Task objective → Would you retype, word for word, the line with "This screenshot has height=841, width=1920." and every line after it through the end of the records below?

Data →
►
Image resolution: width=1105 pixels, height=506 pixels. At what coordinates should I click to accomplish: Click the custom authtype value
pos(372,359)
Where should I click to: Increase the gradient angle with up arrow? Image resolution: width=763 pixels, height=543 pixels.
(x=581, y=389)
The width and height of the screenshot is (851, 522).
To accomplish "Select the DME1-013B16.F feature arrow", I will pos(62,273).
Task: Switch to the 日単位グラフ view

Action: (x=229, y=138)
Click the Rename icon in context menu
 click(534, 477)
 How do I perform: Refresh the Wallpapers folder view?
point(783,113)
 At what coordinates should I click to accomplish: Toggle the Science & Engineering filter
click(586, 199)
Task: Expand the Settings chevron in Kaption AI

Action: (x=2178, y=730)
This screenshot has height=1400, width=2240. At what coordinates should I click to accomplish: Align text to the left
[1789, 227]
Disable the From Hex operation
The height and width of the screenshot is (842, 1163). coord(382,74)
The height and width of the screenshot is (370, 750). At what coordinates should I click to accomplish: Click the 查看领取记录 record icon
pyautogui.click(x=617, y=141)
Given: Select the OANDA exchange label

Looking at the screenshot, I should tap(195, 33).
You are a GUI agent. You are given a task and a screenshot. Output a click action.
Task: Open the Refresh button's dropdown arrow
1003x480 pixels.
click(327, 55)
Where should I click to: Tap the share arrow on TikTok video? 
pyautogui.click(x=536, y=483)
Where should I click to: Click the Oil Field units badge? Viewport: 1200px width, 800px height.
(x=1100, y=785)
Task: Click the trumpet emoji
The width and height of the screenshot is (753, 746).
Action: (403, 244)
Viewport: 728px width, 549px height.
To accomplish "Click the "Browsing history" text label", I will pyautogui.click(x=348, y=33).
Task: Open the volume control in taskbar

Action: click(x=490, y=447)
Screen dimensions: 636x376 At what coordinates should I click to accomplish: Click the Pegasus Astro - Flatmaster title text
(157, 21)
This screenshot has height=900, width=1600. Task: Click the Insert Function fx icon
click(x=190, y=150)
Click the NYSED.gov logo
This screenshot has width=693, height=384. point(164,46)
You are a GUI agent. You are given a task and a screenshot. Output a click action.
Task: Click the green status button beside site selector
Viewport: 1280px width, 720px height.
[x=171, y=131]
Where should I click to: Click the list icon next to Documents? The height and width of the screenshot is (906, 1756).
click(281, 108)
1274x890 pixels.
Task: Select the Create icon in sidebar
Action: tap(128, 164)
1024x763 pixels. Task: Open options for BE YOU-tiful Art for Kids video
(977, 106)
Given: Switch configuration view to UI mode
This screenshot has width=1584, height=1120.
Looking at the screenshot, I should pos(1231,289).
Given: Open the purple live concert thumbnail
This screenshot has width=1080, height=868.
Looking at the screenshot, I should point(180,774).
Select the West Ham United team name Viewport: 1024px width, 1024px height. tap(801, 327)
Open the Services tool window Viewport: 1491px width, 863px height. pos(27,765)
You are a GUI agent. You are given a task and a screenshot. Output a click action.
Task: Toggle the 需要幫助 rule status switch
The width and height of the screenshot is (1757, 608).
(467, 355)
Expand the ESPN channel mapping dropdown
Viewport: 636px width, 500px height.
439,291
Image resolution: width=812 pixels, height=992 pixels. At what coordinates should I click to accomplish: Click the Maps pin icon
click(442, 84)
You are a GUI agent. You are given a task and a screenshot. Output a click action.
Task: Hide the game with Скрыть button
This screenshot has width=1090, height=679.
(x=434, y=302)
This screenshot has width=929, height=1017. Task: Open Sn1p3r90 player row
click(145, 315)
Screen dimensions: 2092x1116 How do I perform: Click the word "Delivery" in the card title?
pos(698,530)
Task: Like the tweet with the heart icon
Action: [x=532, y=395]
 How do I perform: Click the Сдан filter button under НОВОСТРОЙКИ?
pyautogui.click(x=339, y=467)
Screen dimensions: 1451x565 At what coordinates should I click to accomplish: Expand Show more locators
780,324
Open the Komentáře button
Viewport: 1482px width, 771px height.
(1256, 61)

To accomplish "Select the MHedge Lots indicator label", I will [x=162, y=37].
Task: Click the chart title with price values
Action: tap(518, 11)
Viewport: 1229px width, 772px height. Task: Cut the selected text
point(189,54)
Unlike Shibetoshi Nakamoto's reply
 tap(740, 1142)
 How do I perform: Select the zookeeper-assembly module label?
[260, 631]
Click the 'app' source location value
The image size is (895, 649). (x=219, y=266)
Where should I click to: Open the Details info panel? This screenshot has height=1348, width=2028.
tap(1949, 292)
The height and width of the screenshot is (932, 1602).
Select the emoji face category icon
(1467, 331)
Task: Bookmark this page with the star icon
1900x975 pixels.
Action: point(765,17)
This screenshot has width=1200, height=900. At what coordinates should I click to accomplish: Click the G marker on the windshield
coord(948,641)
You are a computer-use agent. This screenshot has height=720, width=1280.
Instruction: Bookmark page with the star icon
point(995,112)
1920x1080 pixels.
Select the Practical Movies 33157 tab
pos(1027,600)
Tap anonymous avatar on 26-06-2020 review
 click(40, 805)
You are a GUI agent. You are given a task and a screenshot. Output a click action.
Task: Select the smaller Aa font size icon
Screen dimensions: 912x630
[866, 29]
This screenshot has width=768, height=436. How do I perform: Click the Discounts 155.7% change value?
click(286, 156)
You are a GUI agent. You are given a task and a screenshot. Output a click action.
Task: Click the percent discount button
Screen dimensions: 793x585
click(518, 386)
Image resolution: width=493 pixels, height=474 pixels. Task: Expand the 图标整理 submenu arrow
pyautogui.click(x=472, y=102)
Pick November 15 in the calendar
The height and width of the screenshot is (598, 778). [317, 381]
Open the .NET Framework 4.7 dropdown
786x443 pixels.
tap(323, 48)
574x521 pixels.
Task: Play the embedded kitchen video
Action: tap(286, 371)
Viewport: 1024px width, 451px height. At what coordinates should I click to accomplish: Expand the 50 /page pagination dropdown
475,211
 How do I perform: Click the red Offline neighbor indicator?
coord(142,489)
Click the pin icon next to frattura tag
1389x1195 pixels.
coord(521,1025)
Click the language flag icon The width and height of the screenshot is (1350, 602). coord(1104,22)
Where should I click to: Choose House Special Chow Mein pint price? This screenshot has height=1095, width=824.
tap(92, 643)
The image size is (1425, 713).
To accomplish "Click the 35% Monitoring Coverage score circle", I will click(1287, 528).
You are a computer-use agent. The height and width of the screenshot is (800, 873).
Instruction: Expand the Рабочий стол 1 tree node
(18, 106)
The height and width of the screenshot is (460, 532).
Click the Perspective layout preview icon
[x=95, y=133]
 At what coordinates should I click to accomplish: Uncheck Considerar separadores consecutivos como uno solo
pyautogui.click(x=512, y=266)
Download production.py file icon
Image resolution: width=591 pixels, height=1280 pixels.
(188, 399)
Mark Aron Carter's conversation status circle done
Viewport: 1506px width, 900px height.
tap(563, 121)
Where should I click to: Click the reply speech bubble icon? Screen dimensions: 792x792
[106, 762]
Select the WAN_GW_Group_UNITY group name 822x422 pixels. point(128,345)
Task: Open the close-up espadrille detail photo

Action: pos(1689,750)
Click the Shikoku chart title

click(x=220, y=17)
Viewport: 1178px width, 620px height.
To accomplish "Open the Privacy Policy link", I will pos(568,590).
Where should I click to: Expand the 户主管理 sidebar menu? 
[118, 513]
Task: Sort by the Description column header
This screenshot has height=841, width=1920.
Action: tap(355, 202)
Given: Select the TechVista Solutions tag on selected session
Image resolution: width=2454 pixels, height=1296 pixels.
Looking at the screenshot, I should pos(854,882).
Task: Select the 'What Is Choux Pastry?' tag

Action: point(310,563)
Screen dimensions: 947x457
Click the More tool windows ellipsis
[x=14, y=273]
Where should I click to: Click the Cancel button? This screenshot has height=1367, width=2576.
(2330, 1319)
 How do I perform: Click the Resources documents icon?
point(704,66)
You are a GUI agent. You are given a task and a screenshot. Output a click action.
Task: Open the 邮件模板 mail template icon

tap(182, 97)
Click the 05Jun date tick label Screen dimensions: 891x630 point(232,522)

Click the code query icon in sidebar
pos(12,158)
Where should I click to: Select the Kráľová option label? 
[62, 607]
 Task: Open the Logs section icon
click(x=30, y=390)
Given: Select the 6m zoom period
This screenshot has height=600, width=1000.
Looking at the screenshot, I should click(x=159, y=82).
◄
Answer →
This screenshot has height=841, width=1920.
Action: tap(355, 202)
Given: Select the TechVista Solutions tag on selected session
Image resolution: width=2454 pixels, height=1296 pixels.
Looking at the screenshot, I should pos(854,882).
Task: Select the 'What Is Choux Pastry?' tag

Action: point(310,563)
Screen dimensions: 947x457
Click the More tool windows ellipsis
[x=14, y=273]
Where should I click to: Click the Cancel button? This screenshot has height=1367, width=2576.
(2330, 1319)
 How do I perform: Click the Resources documents icon?
point(704,66)
You are a GUI agent. You are given a task and a screenshot. Output a click action.
Task: Open the 邮件模板 mail template icon

tap(182, 97)
Click the 05Jun date tick label Screen dimensions: 891x630 point(232,522)

Click the code query icon in sidebar
pos(12,158)
Where should I click to: Select the Kráľová option label? 
[62, 607]
 Task: Open the Logs section icon
click(x=30, y=390)
Given: Select the 6m zoom period
This screenshot has height=600, width=1000.
Looking at the screenshot, I should click(x=159, y=82).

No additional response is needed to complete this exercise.